In its original form, my Meta question has proven to be not very useful, as it was based on the mistaken assumption that the value of the audit question under discussion (which is linked in the comments) was in demonstrating some hidden difficulty relating to the R programming language. This is not the case.
Instead, based on the accepted answer to my question, I realize I may have been habitually misusing the "Needs Debugging Details" flag in the Triage queue.
I had been under the impression that this flag was applicable to all questions which are practical (i.e. asking about specific code, not concepts), which ask how to perform a specific and well-defined task having a straightforward solution, and do not demonstrate any of the following:
a) A non-working code attempt
b) Mention of places the asker has looked for answers (and not found any)
c) Some specific difficulty encountered in accomplishing the task (not necessarily requiring a code example)
This is not actually the case, and as the answer to this question states, a well-asked question about a specific coding task can be valuable (and possibly better off) without including any of the above. Categorically, and not specific to this particular linked question (or the R programming language), this kind of question should be reviewed as "Looks OK" (unless it is a clear duplicate).
Based on this feedback, I will be using "Needs Debugging Details" much less frequently in the future.
Below is the original question, to avoid invalidating the answer and comments:
There was a question asked recently about obtaining pairwise squared differences from numbers in a data set in R. What got my attention about this question was that although the task to be performed and the desired output were clearly stated (with both a written description and properly formatted code), the asker hadn't included any specific attempts at actually solving the problem.

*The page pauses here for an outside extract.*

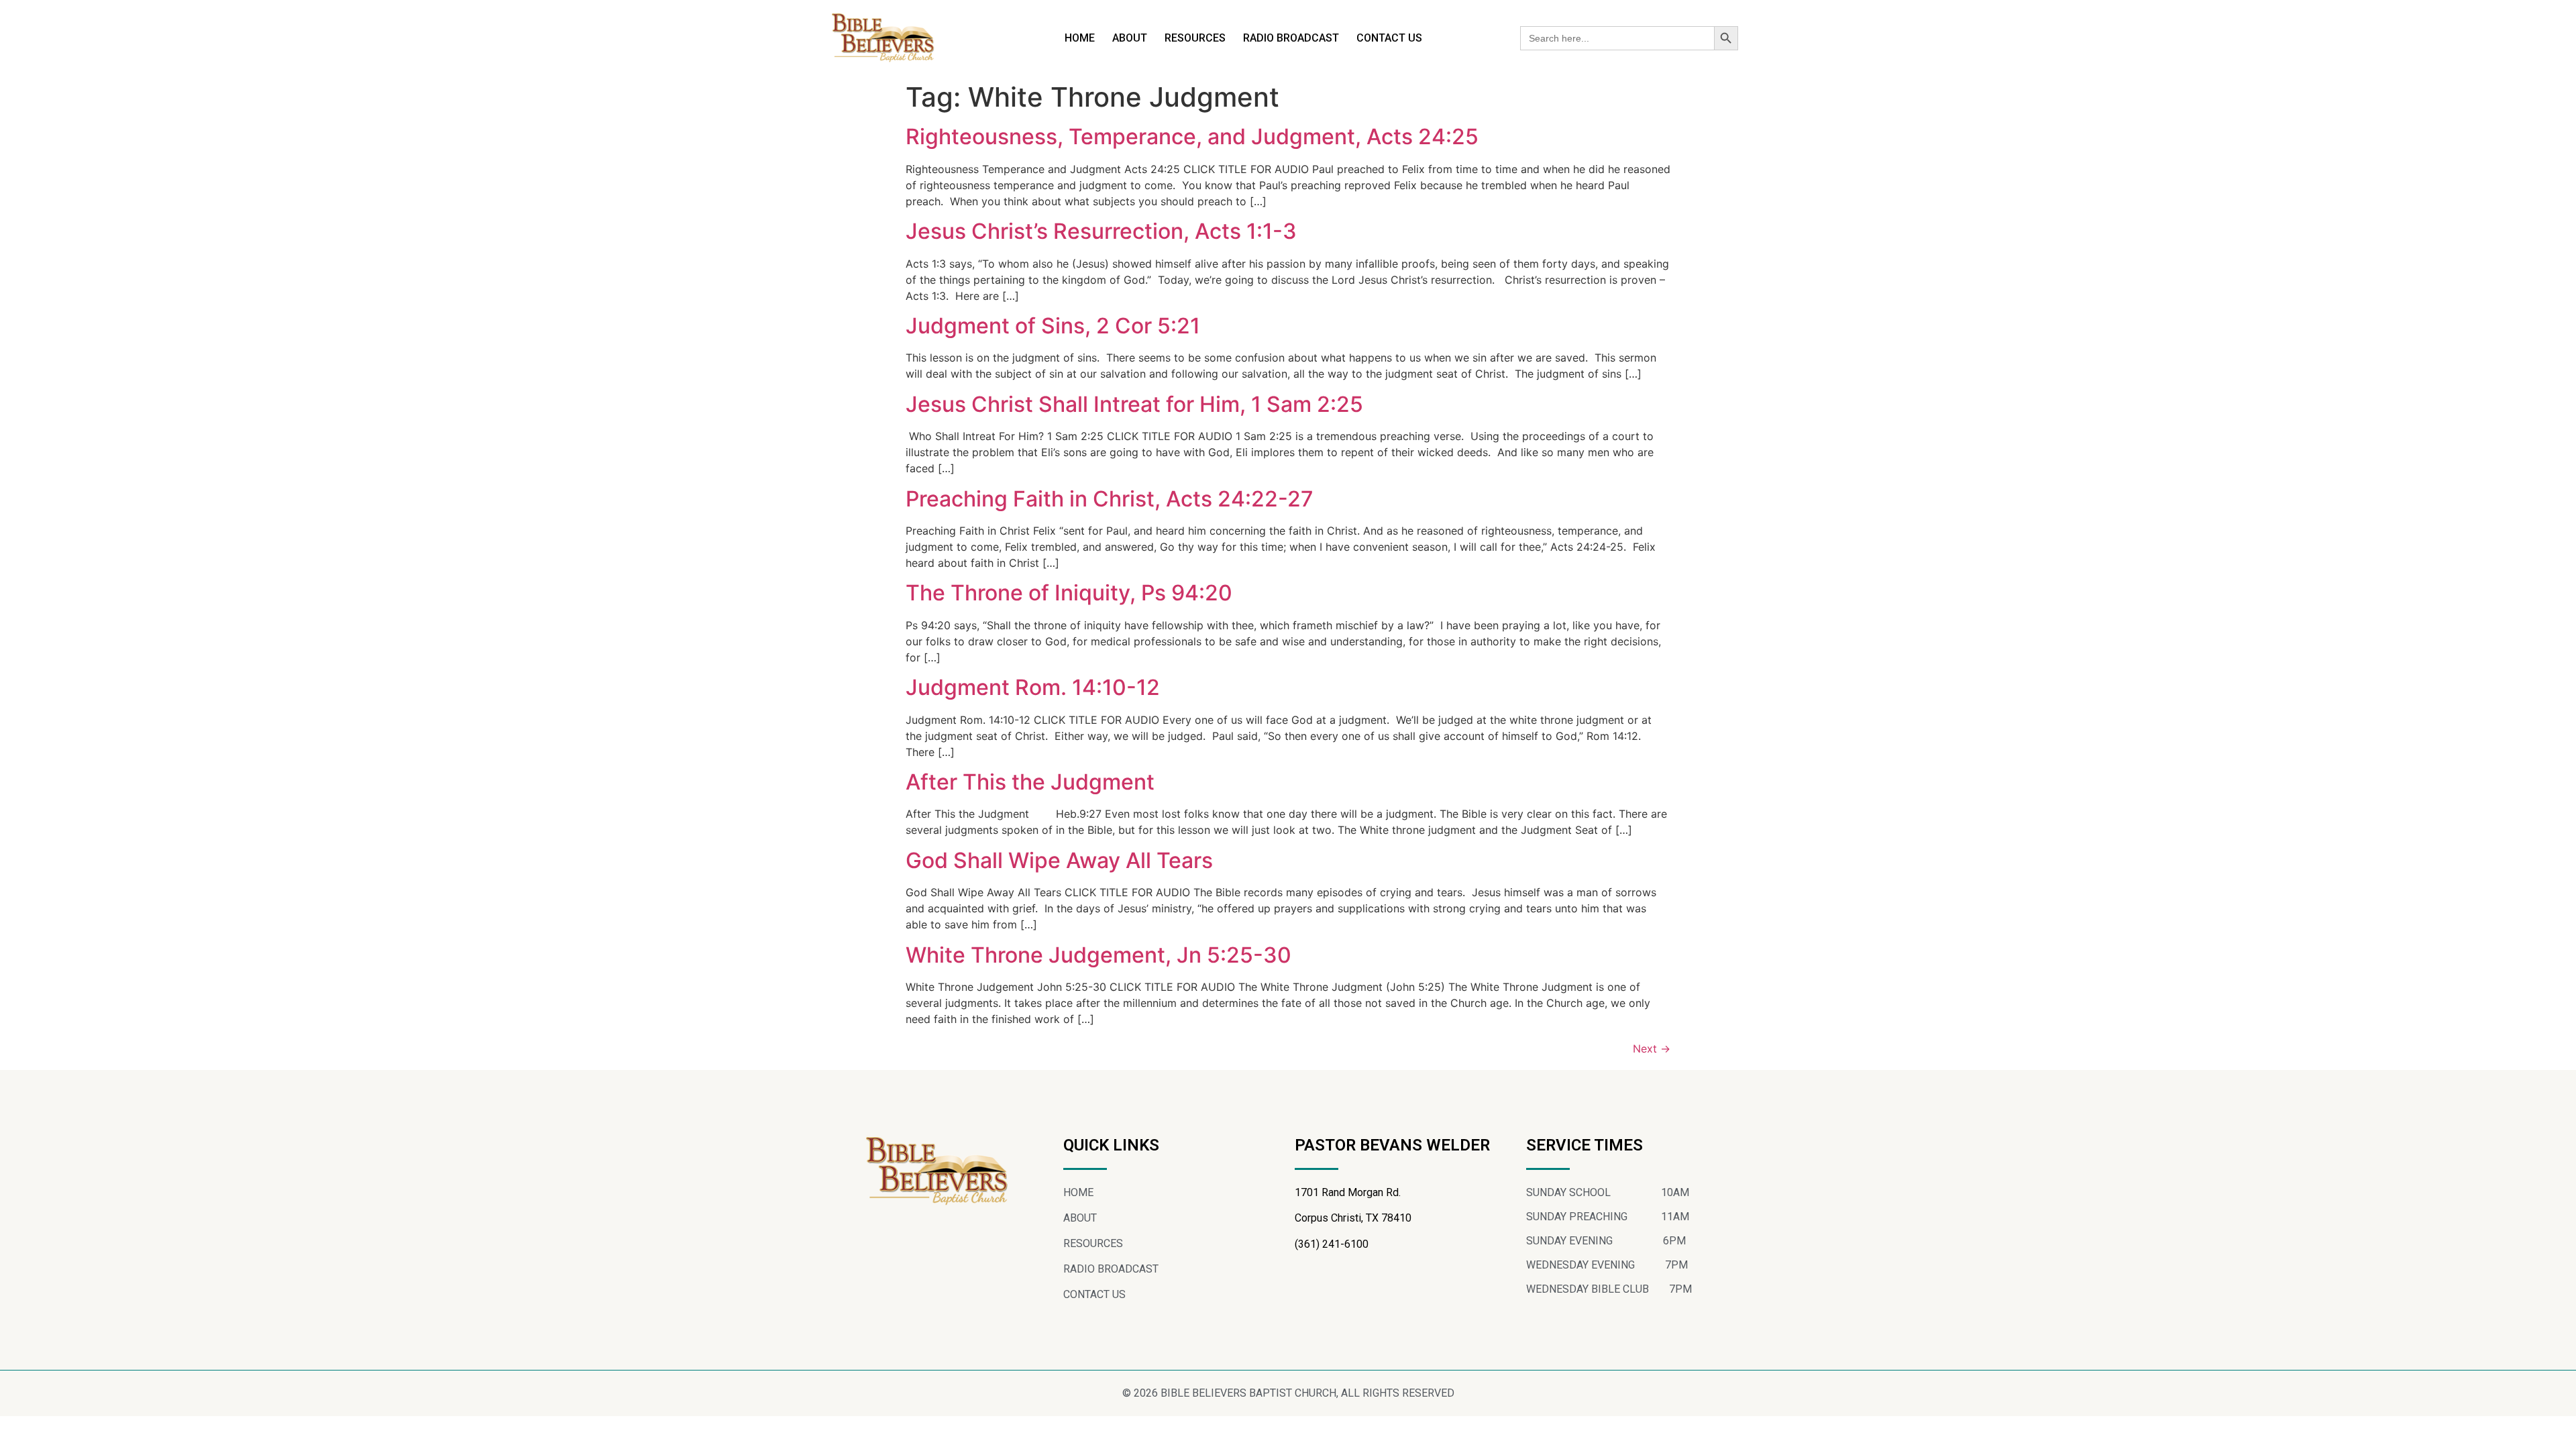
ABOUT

While I know that not every question requires a long list of failed attempts [!], the ones that don't usually tend to be more on the conceptual side, or else asking about a specific API which is lacking in documentation. (Or else, they usually at least explain why the specific task is difficult to accomplish.) But, this question didn't seem to fall into any of those categories.
I instantly (unfairly, as it turns out) dismissed it as a "do my homework" type question, and without further consideration, flagged it as "Needs debugging details."
The question was actually a +9 score known-good question, which has received multiple high quality answers. I'll admit to being surprised, because usually high-quality new questions look more "complex," while highly upvoted "simple" questions tend to be older, from back when the site was still building a base of FAQs.
Since I was obviously mistaken about the question's quality, I've since upvoted it (it's neat to be able to give a new user their first silver badge :)). But now I'm wondering if there's something different about R that makes accomplishing this kind of task more difficult than in the languages I'm familiar with.
So, my actual question (mainly out of curiosity, but maybe it will help future reviewers, too!) is:
What makes this kind of task so difficult to accomplish in R?